SME development and funding instruments
Large gaps have appeared along the funding escalator in the wake of the financial crisis.
Challenging financial conditions continue to pose a threat to the survival of entrepreneurial businesses.
Although the supply of funds has been greater in rapid-growth markets, and although there has some progress in new sources of funding, such as small-scale equity investments, in mature markets, the global situation for fund-raising remains considerably weaker than it was in 2007. To mobilize the latent energy of the small and medium enterprise (SME) sector, greater attention must be paid to strengthening the financial landscape.

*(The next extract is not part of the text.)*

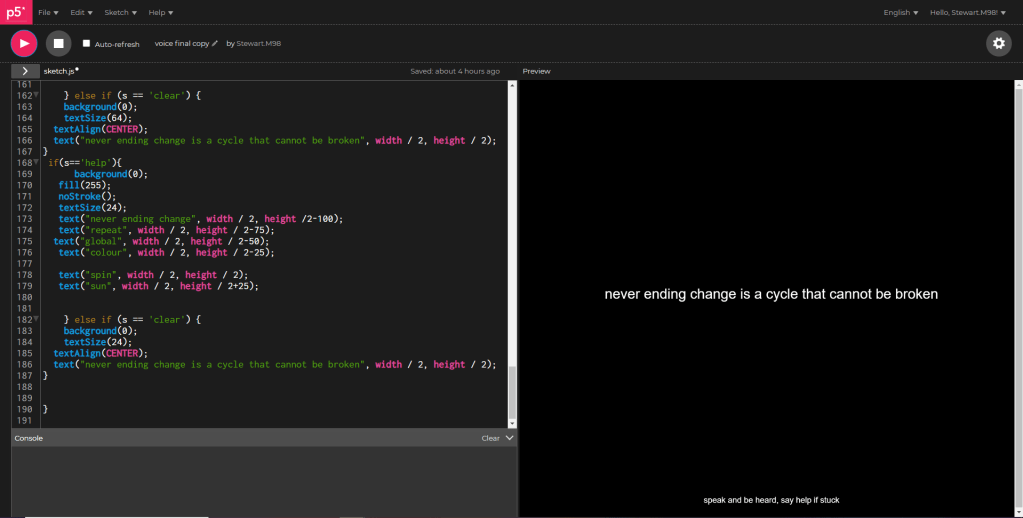Expand the file sidebar arrow

[25, 71]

Despite being key engines of economic growth, SMEs attract just a tiny proportion of overall investment for 2010 in the G20 countries. Not all SMEs are entrepreneurial, but they provide the best approximation for international comparisons of entrepreneurial funding. Overall investment in SMEs across the G20 stands at US$714b, 6.2% of the total US$11,507b spend for all other forms of investment. By far the biggest share of this comes from bank lending, at US$569b.

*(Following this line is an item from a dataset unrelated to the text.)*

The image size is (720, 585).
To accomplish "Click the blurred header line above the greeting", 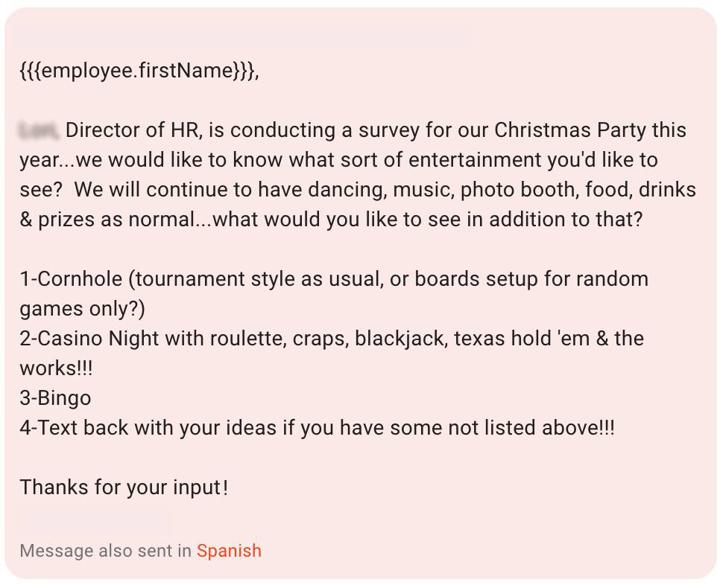I will [x=242, y=36].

SME development and funding
An effective funding environment means that entrepreneurial companies must be able to access finance at every stage of their development. At each stage, there should be sources of finance available, and at least in theory, a smooth transition should be possible between forms of finance.
Of course, no two businesses are alike, and in reality, there is no idealized trajectory in which companies seamlessly move from one type of finance to another as they grow. Some may access certain types of funding and not others, and some may jump from one form of funding to another that is more typical of a later stage in the growth journey.

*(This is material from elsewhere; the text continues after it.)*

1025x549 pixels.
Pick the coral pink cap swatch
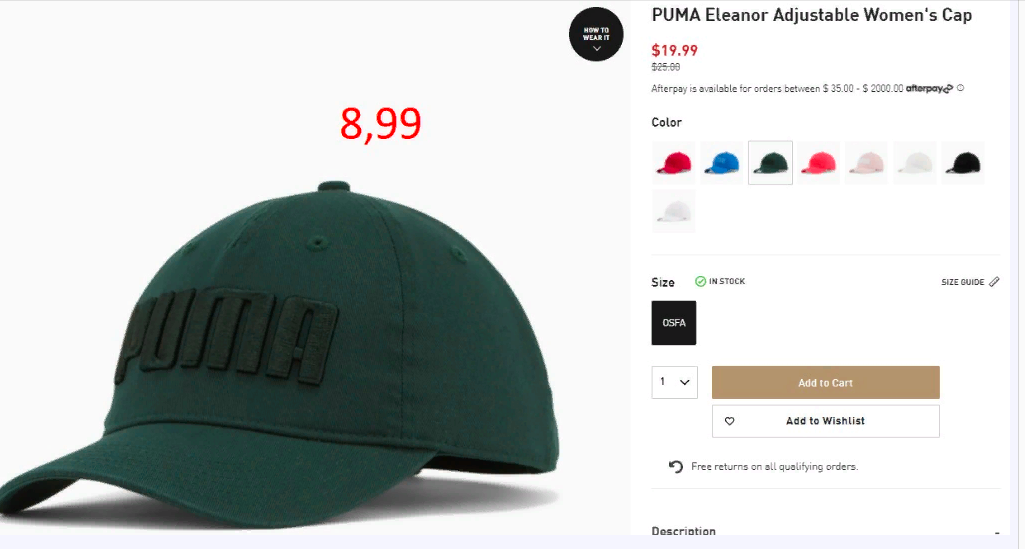point(818,163)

Access to funding continues to be one of the most significant challenges for the creation, growth and survival of SMEs, particularly innovative ones. According to a survey of 1,001 entrepreneurs conducted by Ernst & Young in 2011, almost two-thirds of respondents reported that it is difficult for entrepreneurs to access funding.
But beneath this headline figure, perceptions across the G20 vary widely from country to country. At the more positive end, almost three-quarters of respondents from Saudi Arabia think that access to funding for local entrepreneurs is easy, while almost two-thirds from China hold a similar view. China, meanwhile, has benefited from a booming VC industry, a high IPO rate and a combination of policies designed to boost entrepreneurship.
At the other end of the spectrum, few respondents from Russia, France or South Africa regard the funding situation as straightforward for entrepreneurs. The challenges that entrepreneurs face in these countries range from high levels of bureaucracy to shortages of credit in markets where dependence on bank funding is high.